• _WHAT IS NEEDED_
Reproduce each of the following records word for word, keeping every line as it stands.

____________

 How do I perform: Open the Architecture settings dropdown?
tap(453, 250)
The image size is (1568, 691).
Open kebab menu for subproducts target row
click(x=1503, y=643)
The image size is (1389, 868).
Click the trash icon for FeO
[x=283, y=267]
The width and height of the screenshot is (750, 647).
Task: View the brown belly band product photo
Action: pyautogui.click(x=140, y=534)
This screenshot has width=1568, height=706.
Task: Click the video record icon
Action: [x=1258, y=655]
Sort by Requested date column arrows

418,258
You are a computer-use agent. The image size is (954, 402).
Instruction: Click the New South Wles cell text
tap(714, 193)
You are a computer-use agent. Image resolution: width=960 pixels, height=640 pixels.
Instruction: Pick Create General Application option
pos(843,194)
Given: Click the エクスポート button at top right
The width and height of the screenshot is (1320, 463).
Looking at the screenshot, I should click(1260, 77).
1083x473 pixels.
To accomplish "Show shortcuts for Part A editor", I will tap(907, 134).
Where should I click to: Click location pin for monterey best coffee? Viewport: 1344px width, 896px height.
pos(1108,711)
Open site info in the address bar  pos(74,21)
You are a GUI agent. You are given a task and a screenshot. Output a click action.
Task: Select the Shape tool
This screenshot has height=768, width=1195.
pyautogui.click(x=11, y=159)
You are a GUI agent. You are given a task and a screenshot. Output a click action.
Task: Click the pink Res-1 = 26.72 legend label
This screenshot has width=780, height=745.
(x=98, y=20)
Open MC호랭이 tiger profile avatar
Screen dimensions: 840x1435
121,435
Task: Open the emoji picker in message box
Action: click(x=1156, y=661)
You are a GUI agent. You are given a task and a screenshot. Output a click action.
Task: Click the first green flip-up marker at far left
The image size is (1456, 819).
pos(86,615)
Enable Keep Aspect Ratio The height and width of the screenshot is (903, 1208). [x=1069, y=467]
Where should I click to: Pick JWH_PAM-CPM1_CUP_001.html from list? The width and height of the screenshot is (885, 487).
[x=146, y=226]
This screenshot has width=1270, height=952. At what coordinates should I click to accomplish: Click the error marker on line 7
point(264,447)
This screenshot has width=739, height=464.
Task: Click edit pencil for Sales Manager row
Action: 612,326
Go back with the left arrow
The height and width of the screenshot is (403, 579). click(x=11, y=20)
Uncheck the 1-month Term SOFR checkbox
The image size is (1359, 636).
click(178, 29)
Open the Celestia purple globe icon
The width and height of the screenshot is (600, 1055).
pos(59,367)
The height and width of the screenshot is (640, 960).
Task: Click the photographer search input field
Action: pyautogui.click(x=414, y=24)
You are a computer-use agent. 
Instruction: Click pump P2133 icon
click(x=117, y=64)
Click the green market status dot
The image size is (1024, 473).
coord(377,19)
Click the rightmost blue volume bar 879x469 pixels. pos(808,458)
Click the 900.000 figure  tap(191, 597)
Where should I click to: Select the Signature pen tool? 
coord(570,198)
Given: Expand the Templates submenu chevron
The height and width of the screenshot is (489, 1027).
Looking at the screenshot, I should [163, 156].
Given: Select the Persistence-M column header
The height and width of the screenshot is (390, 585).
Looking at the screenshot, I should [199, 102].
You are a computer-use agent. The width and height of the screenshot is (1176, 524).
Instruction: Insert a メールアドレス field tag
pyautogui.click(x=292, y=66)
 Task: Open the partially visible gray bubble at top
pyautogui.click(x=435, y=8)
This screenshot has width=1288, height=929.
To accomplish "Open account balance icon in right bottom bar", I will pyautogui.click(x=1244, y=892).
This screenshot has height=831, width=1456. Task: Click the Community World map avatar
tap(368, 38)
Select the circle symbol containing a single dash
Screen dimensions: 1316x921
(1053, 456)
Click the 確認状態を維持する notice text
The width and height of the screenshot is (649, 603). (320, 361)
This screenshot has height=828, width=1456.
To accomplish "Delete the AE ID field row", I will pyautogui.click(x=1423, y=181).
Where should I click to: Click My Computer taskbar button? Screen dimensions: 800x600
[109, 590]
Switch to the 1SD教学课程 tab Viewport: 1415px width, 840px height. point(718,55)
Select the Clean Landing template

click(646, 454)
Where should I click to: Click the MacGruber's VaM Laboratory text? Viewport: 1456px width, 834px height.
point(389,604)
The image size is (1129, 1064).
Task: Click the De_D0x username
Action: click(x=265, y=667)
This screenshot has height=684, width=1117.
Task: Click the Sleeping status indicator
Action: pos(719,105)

____________

• _SOLUTION_
 How do I perform: Open the Architecture settings dropdown?
tap(453, 250)
The image size is (1568, 691).
Open kebab menu for subproducts target row
click(x=1503, y=643)
The image size is (1389, 868).
Click the trash icon for FeO
[x=283, y=267]
The width and height of the screenshot is (750, 647).
Task: View the brown belly band product photo
Action: pyautogui.click(x=140, y=534)
This screenshot has width=1568, height=706.
Task: Click the video record icon
Action: [x=1258, y=655]
Sort by Requested date column arrows

418,258
You are a computer-use agent. The image size is (954, 402).
Instruction: Click the New South Wles cell text
tap(714, 193)
You are a computer-use agent. Image resolution: width=960 pixels, height=640 pixels.
Instruction: Pick Create General Application option
pos(843,194)
Given: Click the エクスポート button at top right
The width and height of the screenshot is (1320, 463).
Looking at the screenshot, I should click(1260, 77).
1083x473 pixels.
To accomplish "Show shortcuts for Part A editor", I will tap(907, 134).
Where should I click to: Click location pin for monterey best coffee? Viewport: 1344px width, 896px height.
pos(1108,711)
Open site info in the address bar  pos(74,21)
You are a GUI agent. You are given a task and a screenshot. Output a click action.
Task: Select the Shape tool
This screenshot has height=768, width=1195.
pyautogui.click(x=11, y=159)
You are a GUI agent. You are given a task and a screenshot. Output a click action.
Task: Click the pink Res-1 = 26.72 legend label
This screenshot has width=780, height=745.
(x=98, y=20)
Open MC호랭이 tiger profile avatar
Screen dimensions: 840x1435
121,435
Task: Open the emoji picker in message box
Action: click(x=1156, y=661)
You are a GUI agent. You are given a task and a screenshot. Output a click action.
Task: Click the first green flip-up marker at far left
The image size is (1456, 819).
pos(86,615)
Enable Keep Aspect Ratio The height and width of the screenshot is (903, 1208). [x=1069, y=467]
Where should I click to: Pick JWH_PAM-CPM1_CUP_001.html from list? The width and height of the screenshot is (885, 487).
[x=146, y=226]
This screenshot has width=1270, height=952. At what coordinates should I click to accomplish: Click the error marker on line 7
point(264,447)
This screenshot has width=739, height=464.
Task: Click edit pencil for Sales Manager row
Action: 612,326
Go back with the left arrow
The height and width of the screenshot is (403, 579). click(x=11, y=20)
Uncheck the 1-month Term SOFR checkbox
The image size is (1359, 636).
click(178, 29)
Open the Celestia purple globe icon
The width and height of the screenshot is (600, 1055).
pos(59,367)
The height and width of the screenshot is (640, 960).
Task: Click the photographer search input field
Action: pyautogui.click(x=414, y=24)
You are a computer-use agent. 
Instruction: Click pump P2133 icon
click(x=117, y=64)
Click the green market status dot
The image size is (1024, 473).
coord(377,19)
Click the rightmost blue volume bar 879x469 pixels. pos(808,458)
Click the 900.000 figure  tap(191, 597)
Where should I click to: Select the Signature pen tool? 
coord(570,198)
Given: Expand the Templates submenu chevron
The height and width of the screenshot is (489, 1027).
Looking at the screenshot, I should [163, 156].
Given: Select the Persistence-M column header
The height and width of the screenshot is (390, 585).
Looking at the screenshot, I should [199, 102].
You are a computer-use agent. The width and height of the screenshot is (1176, 524).
Instruction: Insert a メールアドレス field tag
pyautogui.click(x=292, y=66)
 Task: Open the partially visible gray bubble at top
pyautogui.click(x=435, y=8)
This screenshot has width=1288, height=929.
To accomplish "Open account balance icon in right bottom bar", I will pyautogui.click(x=1244, y=892).
This screenshot has height=831, width=1456. Task: Click the Community World map avatar
tap(368, 38)
Select the circle symbol containing a single dash
Screen dimensions: 1316x921
(1053, 456)
Click the 確認状態を維持する notice text
The width and height of the screenshot is (649, 603). (320, 361)
This screenshot has height=828, width=1456.
To accomplish "Delete the AE ID field row", I will pyautogui.click(x=1423, y=181).
Where should I click to: Click My Computer taskbar button? Screen dimensions: 800x600
[109, 590]
Switch to the 1SD教学课程 tab Viewport: 1415px width, 840px height. point(718,55)
Select the Clean Landing template

click(646, 454)
Where should I click to: Click the MacGruber's VaM Laboratory text? Viewport: 1456px width, 834px height.
point(389,604)
The image size is (1129, 1064).
Task: Click the De_D0x username
Action: click(x=265, y=667)
This screenshot has height=684, width=1117.
Task: Click the Sleeping status indicator
Action: pos(719,105)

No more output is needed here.